» **THE PROBLEM**
Sort through the entries below and pull out lines containing the word "resolution".

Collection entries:
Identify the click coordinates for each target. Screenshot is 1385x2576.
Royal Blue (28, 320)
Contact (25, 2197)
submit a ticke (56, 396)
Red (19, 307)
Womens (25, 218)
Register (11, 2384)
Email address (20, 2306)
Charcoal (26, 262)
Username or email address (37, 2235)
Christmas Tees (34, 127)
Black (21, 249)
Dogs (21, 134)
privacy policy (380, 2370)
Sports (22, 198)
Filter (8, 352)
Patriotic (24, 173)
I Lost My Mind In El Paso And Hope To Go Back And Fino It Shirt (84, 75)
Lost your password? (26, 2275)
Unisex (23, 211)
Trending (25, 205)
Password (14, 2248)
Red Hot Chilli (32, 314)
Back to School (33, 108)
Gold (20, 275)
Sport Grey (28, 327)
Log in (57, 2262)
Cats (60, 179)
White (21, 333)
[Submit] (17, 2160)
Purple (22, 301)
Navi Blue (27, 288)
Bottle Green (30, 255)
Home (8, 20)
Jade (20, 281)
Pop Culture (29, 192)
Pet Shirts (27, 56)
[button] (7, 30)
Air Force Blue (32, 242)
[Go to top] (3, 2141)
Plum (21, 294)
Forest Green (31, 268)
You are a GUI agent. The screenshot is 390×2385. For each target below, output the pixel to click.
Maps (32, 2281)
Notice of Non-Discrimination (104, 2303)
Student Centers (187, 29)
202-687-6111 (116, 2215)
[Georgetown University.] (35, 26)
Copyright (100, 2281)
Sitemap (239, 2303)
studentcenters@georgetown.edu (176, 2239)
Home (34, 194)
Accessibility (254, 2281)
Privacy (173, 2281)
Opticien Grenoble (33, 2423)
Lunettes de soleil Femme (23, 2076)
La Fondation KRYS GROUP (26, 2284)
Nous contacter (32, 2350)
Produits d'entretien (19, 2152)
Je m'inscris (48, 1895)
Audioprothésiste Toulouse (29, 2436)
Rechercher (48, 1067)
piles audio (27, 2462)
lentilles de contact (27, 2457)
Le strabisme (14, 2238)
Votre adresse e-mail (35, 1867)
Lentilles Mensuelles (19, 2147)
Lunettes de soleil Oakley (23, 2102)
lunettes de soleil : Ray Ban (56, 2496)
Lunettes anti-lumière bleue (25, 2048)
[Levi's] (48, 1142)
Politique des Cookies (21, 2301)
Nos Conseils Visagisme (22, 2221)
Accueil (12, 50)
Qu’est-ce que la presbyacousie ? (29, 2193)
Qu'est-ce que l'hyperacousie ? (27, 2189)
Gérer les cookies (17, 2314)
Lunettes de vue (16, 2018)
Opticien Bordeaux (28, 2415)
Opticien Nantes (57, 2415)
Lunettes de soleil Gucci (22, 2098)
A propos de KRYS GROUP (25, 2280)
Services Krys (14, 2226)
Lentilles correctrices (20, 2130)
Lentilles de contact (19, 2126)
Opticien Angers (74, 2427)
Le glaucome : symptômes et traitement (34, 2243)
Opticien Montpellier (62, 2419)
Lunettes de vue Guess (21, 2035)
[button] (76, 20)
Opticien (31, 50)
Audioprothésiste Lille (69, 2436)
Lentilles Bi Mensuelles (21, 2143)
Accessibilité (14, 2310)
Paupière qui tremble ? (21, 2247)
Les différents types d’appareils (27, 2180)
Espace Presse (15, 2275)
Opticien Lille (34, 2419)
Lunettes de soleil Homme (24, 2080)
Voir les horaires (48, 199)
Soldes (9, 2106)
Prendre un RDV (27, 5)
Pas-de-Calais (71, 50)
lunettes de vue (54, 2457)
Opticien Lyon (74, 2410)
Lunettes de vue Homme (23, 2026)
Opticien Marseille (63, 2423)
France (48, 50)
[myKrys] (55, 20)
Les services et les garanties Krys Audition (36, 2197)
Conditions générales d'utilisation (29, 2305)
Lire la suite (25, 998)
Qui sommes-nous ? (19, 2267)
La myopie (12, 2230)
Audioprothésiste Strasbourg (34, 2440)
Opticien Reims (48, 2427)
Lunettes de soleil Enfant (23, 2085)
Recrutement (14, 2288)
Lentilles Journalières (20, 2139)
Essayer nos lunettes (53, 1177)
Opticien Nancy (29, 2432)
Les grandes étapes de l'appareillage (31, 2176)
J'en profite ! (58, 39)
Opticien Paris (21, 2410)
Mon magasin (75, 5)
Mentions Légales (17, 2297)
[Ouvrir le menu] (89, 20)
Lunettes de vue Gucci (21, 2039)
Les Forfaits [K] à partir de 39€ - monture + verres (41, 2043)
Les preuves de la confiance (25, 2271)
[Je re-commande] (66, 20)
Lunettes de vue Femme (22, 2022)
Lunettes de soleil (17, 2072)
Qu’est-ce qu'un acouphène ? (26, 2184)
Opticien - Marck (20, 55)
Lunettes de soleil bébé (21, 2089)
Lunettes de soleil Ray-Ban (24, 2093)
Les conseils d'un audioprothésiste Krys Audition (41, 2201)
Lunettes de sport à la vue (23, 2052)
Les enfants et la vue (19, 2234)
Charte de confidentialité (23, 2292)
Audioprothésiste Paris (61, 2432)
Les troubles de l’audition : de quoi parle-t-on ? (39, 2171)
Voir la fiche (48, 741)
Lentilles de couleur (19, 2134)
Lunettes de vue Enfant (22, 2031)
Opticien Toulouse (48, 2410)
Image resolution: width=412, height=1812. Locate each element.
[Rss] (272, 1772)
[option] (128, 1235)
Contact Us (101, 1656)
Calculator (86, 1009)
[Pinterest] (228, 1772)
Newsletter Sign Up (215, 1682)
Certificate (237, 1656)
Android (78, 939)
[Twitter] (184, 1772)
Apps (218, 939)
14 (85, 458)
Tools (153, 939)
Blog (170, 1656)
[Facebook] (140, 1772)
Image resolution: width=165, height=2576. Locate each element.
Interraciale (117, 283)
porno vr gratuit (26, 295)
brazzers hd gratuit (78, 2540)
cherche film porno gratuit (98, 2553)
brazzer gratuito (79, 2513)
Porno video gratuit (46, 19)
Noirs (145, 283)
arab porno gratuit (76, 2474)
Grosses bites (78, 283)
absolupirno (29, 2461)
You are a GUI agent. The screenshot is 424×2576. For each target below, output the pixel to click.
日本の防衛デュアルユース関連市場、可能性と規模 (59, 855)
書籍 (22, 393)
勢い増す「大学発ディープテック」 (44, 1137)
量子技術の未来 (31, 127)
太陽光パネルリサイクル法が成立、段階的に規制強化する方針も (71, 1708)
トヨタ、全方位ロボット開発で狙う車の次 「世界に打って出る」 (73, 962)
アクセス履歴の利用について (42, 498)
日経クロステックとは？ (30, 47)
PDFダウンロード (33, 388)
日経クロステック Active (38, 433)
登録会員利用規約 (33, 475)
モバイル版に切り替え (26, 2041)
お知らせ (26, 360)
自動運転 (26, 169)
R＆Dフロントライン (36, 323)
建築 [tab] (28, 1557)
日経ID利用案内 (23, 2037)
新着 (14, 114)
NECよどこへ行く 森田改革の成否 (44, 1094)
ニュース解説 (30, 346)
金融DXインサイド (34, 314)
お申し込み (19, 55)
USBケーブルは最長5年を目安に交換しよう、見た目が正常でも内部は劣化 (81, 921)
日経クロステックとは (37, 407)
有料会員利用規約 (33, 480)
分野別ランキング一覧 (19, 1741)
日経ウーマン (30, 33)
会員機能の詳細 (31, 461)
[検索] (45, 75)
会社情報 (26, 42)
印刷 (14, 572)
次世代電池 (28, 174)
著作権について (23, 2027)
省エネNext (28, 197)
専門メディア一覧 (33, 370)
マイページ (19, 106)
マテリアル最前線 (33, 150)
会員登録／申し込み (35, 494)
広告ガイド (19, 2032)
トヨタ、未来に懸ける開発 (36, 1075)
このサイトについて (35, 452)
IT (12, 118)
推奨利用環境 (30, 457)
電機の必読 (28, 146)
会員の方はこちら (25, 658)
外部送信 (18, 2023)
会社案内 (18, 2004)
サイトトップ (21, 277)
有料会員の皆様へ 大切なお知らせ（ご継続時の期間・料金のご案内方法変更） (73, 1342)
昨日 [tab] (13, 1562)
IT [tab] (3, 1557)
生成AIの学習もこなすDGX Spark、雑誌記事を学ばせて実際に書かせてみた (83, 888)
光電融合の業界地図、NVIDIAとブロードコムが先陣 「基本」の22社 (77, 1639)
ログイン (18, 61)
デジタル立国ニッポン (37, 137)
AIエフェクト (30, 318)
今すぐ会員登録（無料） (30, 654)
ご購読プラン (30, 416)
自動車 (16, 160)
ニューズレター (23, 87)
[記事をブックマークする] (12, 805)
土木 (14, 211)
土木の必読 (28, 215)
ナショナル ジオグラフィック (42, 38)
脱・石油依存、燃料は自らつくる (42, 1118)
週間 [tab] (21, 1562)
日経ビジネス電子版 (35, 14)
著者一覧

» **WORKED SOLUTION**
Image resolution: width=412, height=1812. Locate each element.
Image resolution: width=165, height=2576. Locate each element.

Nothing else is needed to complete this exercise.